Instructions for the task: Could you substitute "desktop assistant" for every "computer-use agent" in the data below and reproduce it with nothing else changed?

--- START Extracted material ---

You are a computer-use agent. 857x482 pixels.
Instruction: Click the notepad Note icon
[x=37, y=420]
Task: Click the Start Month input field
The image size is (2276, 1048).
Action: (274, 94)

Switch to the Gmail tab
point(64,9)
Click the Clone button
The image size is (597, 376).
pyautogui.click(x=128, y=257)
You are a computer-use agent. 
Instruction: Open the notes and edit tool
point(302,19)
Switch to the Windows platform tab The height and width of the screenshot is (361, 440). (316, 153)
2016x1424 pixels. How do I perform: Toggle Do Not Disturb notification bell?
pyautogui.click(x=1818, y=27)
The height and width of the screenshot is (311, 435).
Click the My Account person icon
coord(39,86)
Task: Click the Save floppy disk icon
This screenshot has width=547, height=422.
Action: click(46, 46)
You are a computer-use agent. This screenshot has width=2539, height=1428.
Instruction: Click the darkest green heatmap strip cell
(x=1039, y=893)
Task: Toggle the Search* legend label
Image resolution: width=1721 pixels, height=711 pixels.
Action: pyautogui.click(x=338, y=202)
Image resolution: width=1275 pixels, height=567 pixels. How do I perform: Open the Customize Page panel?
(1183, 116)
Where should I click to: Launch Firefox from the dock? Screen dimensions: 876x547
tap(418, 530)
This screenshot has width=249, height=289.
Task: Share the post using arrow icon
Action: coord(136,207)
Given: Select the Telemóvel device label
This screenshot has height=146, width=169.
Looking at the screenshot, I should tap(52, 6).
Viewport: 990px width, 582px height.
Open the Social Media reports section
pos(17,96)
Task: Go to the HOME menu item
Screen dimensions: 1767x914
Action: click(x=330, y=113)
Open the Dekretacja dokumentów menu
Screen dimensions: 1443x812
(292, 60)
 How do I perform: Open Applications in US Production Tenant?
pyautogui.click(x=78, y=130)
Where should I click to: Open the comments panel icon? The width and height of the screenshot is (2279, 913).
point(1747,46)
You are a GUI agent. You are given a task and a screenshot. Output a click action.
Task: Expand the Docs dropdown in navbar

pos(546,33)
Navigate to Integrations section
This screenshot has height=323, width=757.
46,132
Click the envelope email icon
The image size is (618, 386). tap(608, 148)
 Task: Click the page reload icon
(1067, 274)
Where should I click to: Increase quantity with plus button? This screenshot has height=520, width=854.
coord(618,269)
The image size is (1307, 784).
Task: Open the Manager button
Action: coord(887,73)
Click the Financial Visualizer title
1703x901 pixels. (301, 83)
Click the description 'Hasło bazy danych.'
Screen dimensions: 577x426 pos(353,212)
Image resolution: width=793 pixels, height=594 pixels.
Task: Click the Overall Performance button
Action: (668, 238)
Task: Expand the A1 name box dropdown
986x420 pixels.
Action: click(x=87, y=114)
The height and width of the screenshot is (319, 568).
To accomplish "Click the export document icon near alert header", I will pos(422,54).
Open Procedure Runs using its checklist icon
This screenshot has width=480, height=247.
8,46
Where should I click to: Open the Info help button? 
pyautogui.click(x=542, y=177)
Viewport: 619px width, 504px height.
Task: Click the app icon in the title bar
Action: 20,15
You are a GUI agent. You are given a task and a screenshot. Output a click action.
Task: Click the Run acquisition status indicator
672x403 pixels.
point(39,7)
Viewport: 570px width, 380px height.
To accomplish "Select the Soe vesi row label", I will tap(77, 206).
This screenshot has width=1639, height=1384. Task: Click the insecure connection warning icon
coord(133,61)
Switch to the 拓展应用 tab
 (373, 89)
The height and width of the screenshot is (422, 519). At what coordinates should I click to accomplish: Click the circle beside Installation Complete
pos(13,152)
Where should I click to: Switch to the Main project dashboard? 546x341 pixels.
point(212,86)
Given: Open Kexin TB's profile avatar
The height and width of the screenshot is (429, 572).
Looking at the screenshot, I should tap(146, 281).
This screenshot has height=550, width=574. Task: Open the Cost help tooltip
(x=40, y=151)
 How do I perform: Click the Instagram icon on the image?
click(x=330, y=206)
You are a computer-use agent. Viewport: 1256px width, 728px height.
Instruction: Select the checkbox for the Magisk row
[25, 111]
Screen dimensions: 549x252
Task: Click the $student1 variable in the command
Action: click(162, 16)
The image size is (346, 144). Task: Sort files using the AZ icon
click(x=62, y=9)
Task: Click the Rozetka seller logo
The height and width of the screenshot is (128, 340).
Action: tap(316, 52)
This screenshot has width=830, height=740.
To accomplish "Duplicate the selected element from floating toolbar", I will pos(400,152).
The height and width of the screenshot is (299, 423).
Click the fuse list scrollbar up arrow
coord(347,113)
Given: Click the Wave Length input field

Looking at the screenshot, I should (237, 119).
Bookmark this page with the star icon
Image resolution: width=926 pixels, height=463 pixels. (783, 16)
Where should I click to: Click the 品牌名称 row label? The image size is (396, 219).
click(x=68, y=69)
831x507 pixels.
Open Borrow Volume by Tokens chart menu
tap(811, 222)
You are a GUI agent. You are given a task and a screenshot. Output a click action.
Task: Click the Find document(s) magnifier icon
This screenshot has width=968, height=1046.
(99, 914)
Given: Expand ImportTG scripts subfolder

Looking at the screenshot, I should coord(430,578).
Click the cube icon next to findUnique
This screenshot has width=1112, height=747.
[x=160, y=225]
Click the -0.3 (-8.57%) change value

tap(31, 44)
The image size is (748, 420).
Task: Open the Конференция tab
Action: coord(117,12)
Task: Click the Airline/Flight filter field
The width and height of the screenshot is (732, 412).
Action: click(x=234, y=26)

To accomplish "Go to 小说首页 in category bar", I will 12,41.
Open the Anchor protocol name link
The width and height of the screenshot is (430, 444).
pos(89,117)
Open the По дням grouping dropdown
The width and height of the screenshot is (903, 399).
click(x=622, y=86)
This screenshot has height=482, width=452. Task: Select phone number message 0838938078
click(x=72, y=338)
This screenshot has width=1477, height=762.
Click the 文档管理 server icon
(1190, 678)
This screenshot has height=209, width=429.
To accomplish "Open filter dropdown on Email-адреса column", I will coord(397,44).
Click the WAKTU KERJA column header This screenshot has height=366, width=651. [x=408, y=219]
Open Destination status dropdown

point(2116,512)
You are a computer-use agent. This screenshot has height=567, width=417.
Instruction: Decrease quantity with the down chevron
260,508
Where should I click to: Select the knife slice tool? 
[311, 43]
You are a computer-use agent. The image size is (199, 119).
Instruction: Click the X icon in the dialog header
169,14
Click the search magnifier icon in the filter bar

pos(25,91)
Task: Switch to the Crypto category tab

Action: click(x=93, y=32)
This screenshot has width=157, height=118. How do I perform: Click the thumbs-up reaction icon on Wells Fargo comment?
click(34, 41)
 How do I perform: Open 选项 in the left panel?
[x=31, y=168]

--- END Extracted material ---

Task response:
You are a desktop assistant. 857x482 pixels.
Instruction: Click the notepad Note icon
[x=37, y=420]
Task: Click the Start Month input field
The image size is (2276, 1048).
Action: (274, 94)

Switch to the Gmail tab
point(64,9)
Click the Clone button
The image size is (597, 376).
pyautogui.click(x=128, y=257)
You are a desktop assistant. 
Instruction: Open the notes and edit tool
point(302,19)
Switch to the Windows platform tab The height and width of the screenshot is (361, 440). (316, 153)
2016x1424 pixels. How do I perform: Toggle Do Not Disturb notification bell?
pyautogui.click(x=1818, y=27)
The height and width of the screenshot is (311, 435).
Click the My Account person icon
coord(39,86)
Task: Click the Save floppy disk icon
This screenshot has width=547, height=422.
Action: click(46, 46)
You are a desktop assistant. This screenshot has width=2539, height=1428.
Instruction: Click the darkest green heatmap strip cell
(x=1039, y=893)
Task: Toggle the Search* legend label
Image resolution: width=1721 pixels, height=711 pixels.
Action: pyautogui.click(x=338, y=202)
Image resolution: width=1275 pixels, height=567 pixels. How do I perform: Open the Customize Page panel?
(1183, 116)
Where should I click to: Launch Firefox from the dock? Screen dimensions: 876x547
tap(418, 530)
This screenshot has width=249, height=289.
Task: Share the post using arrow icon
Action: coord(136,207)
Given: Select the Telemóvel device label
This screenshot has height=146, width=169.
Looking at the screenshot, I should tap(52, 6).
Viewport: 990px width, 582px height.
Open the Social Media reports section
pos(17,96)
Task: Go to the HOME menu item
Screen dimensions: 1767x914
Action: click(x=330, y=113)
Open the Dekretacja dokumentów menu
Screen dimensions: 1443x812
(292, 60)
 How do I perform: Open Applications in US Production Tenant?
pyautogui.click(x=78, y=130)
Where should I click to: Open the comments panel icon? The width and height of the screenshot is (2279, 913).
point(1747,46)
You are a GUI agent. You are given a task and a screenshot. Output a click action.
Task: Expand the Docs dropdown in navbar

pos(546,33)
Navigate to Integrations section
This screenshot has height=323, width=757.
46,132
Click the envelope email icon
The image size is (618, 386). tap(608, 148)
 Task: Click the page reload icon
(1067, 274)
Where should I click to: Increase quantity with plus button? This screenshot has height=520, width=854.
coord(618,269)
The image size is (1307, 784).
Task: Open the Manager button
Action: coord(887,73)
Click the Financial Visualizer title
1703x901 pixels. (301, 83)
Click the description 'Hasło bazy danych.'
Screen dimensions: 577x426 pos(353,212)
Image resolution: width=793 pixels, height=594 pixels.
Task: Click the Overall Performance button
Action: (668, 238)
Task: Expand the A1 name box dropdown
986x420 pixels.
Action: click(x=87, y=114)
The height and width of the screenshot is (319, 568).
To accomplish "Click the export document icon near alert header", I will pos(422,54).
Open Procedure Runs using its checklist icon
This screenshot has width=480, height=247.
8,46
Where should I click to: Open the Info help button? 
pyautogui.click(x=542, y=177)
Viewport: 619px width, 504px height.
Task: Click the app icon in the title bar
Action: 20,15
You are a GUI agent. You are given a task and a screenshot. Output a click action.
Task: Click the Run acquisition status indicator
672x403 pixels.
point(39,7)
Viewport: 570px width, 380px height.
To accomplish "Select the Soe vesi row label", I will tap(77, 206).
This screenshot has width=1639, height=1384. Task: Click the insecure connection warning icon
coord(133,61)
Switch to the 拓展应用 tab
 (373, 89)
The height and width of the screenshot is (422, 519). At what coordinates should I click to accomplish: Click the circle beside Installation Complete
pos(13,152)
Where should I click to: Switch to the Main project dashboard? 546x341 pixels.
point(212,86)
Given: Open Kexin TB's profile avatar
The height and width of the screenshot is (429, 572).
Looking at the screenshot, I should tap(146, 281).
This screenshot has height=550, width=574. Task: Open the Cost help tooltip
(x=40, y=151)
 How do I perform: Click the Instagram icon on the image?
click(x=330, y=206)
You are a desktop assistant. Viewport: 1256px width, 728px height.
Instruction: Select the checkbox for the Magisk row
[25, 111]
Screen dimensions: 549x252
Task: Click the $student1 variable in the command
Action: click(162, 16)
The image size is (346, 144). Task: Sort files using the AZ icon
click(x=62, y=9)
Task: Click the Rozetka seller logo
The height and width of the screenshot is (128, 340).
Action: tap(316, 52)
This screenshot has width=830, height=740.
To accomplish "Duplicate the selected element from floating toolbar", I will pos(400,152).
The height and width of the screenshot is (299, 423).
Click the fuse list scrollbar up arrow
coord(347,113)
Given: Click the Wave Length input field

Looking at the screenshot, I should (237, 119).
Bookmark this page with the star icon
Image resolution: width=926 pixels, height=463 pixels. (783, 16)
Where should I click to: Click the 品牌名称 row label? The image size is (396, 219).
click(x=68, y=69)
831x507 pixels.
Open Borrow Volume by Tokens chart menu
tap(811, 222)
You are a GUI agent. You are given a task and a screenshot. Output a click action.
Task: Click the Find document(s) magnifier icon
This screenshot has width=968, height=1046.
(99, 914)
Given: Expand ImportTG scripts subfolder

Looking at the screenshot, I should coord(430,578).
Click the cube icon next to findUnique
This screenshot has width=1112, height=747.
[x=160, y=225]
Click the -0.3 (-8.57%) change value

tap(31, 44)
The image size is (748, 420).
Task: Open the Конференция tab
Action: coord(117,12)
Task: Click the Airline/Flight filter field
The width and height of the screenshot is (732, 412).
Action: click(x=234, y=26)

To accomplish "Go to 小说首页 in category bar", I will 12,41.
Open the Anchor protocol name link
The width and height of the screenshot is (430, 444).
pos(89,117)
Open the По дням grouping dropdown
The width and height of the screenshot is (903, 399).
click(x=622, y=86)
This screenshot has height=482, width=452. Task: Select phone number message 0838938078
click(x=72, y=338)
This screenshot has width=1477, height=762.
Click the 文档管理 server icon
(1190, 678)
This screenshot has height=209, width=429.
To accomplish "Open filter dropdown on Email-адреса column", I will coord(397,44).
Click the WAKTU KERJA column header This screenshot has height=366, width=651. [x=408, y=219]
Open Destination status dropdown

point(2116,512)
You are a desktop assistant. This screenshot has height=567, width=417.
Instruction: Decrease quantity with the down chevron
260,508
Where should I click to: Select the knife slice tool? 
[311, 43]
You are a desktop assistant. The image size is (199, 119).
Instruction: Click the X icon in the dialog header
169,14
Click the search magnifier icon in the filter bar

pos(25,91)
Task: Switch to the Crypto category tab

Action: click(x=93, y=32)
This screenshot has width=157, height=118. How do I perform: Click the thumbs-up reaction icon on Wells Fargo comment?
click(34, 41)
 How do I perform: Open 选项 in the left panel?
[x=31, y=168]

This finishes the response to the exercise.